US pandemic jobless aid ends The Pandemic Unemployment Assistance programme is set to expire after Congress extended it twice. Other jobless benefits are also set to end, leaving nearly 10m people strapped for cash at a time when Covid-19 cases are rising again.
MH17 murder trial resumes The Hague resumes its trial in absentia of four people charged with murder in the 2014 downing of the Malaysia Airlines flight that killed 298 people when it crashed in Ukraine. Investigators have appealed to Russian witnesses for information. (AP)
What else we’re reading and listening to
Developing countries provide fertile ground for crypto While EU and US regulators have issued stark warnings about cryptocurrencies’ dangers, in the developing world there are signs that digital coins are building deeper roots. Here’s how bitcoin mining uses more electricity than some countries. (FT, NYT)
The Maoist echoes of Xi’s power play A sudden frenzy of political activity over the past two weeks has people wondering if China is entering a new social upheaval, reminiscent of the Great Proletarian Cultural Revolution in 1966. This time, it is under President Xi Jinping, the country’s most powerful leader since Mao Zedong. This is the first in a two-part series about Xi’s assertion of greater control in China.
Nigeria’s oil reforms While president Muhammadu Buhari signed a big industry reform act last month, which dictates that fuel should be sold at market prices, little is likely to change soon in the oil-reliant economy. The government aims to render subsidies for imported fuel moot by spending on domestic refining capacity. But critics warn this could take years.
It’s not only CEOs should benefit from equity ownership Can incentives be redesigned to produce outcomes that satisfy shareholders and other stakeholders?

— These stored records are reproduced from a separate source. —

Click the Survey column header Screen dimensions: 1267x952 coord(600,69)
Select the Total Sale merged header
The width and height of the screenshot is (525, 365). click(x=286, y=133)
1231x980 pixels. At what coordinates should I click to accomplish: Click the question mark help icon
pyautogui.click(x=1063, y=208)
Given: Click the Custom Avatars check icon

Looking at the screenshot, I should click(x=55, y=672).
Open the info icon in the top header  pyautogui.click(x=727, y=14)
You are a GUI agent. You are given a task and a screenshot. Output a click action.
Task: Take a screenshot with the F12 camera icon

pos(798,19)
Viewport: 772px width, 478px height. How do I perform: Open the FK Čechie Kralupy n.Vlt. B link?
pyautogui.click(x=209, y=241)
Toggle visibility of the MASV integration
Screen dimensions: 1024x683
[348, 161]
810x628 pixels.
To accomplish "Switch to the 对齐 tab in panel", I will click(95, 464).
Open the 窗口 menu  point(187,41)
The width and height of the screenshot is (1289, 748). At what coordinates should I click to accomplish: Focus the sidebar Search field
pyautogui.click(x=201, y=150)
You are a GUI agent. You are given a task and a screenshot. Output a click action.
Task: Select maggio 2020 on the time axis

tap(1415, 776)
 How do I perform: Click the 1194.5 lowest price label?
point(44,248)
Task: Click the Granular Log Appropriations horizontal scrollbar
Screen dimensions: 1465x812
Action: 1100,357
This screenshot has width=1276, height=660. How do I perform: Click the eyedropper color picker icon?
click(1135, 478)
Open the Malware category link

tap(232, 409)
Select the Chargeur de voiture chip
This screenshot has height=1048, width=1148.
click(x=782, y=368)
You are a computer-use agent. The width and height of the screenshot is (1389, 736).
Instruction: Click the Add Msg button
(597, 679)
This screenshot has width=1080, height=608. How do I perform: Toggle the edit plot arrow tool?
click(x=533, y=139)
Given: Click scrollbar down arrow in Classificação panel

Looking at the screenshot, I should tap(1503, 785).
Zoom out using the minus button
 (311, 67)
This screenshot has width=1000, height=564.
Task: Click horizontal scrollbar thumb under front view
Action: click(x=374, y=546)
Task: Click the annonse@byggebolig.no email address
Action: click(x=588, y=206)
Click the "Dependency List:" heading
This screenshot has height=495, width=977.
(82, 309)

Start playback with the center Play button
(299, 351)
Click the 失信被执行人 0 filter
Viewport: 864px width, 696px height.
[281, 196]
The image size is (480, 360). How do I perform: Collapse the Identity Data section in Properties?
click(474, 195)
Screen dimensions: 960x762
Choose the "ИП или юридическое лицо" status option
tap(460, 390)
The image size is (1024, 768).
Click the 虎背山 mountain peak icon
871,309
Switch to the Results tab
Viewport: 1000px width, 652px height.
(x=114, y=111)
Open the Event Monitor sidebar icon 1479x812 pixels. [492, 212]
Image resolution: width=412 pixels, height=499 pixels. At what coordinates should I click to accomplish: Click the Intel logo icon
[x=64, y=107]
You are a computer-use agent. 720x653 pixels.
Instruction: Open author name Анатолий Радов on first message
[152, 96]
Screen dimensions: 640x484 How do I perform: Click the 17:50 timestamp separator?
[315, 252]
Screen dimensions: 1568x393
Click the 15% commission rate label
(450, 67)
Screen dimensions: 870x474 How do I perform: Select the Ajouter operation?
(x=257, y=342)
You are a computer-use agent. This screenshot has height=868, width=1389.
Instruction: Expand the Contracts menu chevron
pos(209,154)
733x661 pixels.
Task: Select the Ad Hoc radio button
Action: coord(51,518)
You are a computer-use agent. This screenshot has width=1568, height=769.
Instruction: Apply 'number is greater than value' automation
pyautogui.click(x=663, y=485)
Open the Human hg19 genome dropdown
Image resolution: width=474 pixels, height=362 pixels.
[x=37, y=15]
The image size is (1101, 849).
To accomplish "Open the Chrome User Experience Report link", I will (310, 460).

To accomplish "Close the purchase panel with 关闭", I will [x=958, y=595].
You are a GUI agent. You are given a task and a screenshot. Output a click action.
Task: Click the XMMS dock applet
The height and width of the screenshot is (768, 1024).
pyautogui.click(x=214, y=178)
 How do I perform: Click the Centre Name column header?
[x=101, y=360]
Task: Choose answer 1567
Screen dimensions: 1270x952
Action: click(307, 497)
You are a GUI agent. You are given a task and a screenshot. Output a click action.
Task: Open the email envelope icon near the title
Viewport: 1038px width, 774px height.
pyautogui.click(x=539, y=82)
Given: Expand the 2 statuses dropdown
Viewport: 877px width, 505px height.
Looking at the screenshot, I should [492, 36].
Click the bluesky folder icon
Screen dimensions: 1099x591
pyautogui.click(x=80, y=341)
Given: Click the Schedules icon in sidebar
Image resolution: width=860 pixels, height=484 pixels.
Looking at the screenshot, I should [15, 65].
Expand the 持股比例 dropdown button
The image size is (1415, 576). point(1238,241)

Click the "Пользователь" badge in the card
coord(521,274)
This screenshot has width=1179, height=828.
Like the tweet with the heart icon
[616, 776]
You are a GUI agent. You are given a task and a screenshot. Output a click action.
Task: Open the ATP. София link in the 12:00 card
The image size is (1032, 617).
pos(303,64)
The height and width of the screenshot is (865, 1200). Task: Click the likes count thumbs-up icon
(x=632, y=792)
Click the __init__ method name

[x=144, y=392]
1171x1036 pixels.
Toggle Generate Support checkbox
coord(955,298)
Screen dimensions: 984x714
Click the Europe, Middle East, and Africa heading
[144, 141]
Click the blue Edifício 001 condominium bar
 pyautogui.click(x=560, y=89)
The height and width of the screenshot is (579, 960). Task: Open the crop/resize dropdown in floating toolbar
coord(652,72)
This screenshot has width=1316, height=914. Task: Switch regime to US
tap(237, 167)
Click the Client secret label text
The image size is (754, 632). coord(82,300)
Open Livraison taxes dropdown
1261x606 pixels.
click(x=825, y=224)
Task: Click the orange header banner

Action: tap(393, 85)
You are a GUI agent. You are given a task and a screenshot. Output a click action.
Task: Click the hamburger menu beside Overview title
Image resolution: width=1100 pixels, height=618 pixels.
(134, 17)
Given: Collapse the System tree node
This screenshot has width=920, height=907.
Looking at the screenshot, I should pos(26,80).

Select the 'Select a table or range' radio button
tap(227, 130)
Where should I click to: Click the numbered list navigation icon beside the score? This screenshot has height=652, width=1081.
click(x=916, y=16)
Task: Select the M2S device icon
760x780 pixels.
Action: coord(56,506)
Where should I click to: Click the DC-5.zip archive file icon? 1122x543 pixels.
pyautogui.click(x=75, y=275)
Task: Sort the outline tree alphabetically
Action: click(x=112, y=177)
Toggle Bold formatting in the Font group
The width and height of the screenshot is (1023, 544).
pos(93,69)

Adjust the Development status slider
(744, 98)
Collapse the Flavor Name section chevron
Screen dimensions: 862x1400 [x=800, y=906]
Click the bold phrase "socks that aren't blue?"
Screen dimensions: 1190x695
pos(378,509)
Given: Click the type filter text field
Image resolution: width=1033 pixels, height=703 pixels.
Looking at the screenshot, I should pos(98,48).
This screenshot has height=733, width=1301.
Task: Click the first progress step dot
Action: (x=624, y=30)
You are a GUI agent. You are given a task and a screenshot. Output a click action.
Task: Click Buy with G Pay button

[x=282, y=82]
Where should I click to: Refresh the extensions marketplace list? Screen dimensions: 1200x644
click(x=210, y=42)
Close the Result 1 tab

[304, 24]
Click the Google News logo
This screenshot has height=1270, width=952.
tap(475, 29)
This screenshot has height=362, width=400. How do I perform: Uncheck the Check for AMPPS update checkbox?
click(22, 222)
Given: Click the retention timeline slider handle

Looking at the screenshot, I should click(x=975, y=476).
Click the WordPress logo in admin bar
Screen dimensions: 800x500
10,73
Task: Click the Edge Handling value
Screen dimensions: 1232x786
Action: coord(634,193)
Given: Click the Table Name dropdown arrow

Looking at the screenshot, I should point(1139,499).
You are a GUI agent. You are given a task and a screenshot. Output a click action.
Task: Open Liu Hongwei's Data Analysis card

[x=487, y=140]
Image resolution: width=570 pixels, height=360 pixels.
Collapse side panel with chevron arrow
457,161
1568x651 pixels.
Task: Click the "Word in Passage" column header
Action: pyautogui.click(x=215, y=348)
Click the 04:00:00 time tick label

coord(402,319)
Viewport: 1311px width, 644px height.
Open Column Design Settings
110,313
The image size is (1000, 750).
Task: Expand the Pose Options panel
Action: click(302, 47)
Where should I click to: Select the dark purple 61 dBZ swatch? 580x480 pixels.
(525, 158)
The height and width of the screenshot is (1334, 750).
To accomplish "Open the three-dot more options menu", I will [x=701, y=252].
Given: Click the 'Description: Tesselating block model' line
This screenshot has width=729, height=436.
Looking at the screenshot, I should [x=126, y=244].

In the long term, doing the right thing by employees, customers and the environment builds value for shareholders, writes Andrew Edgecliffe-Johnson.
Work & careers
Recruitment is widely outsourced to companies that scour websites for potential hires. An array of digital tools using voice recognition, body language software and the like are used to allegedly predict good recruits. But we have very little idea if these strategies work, writes Pilita Clark.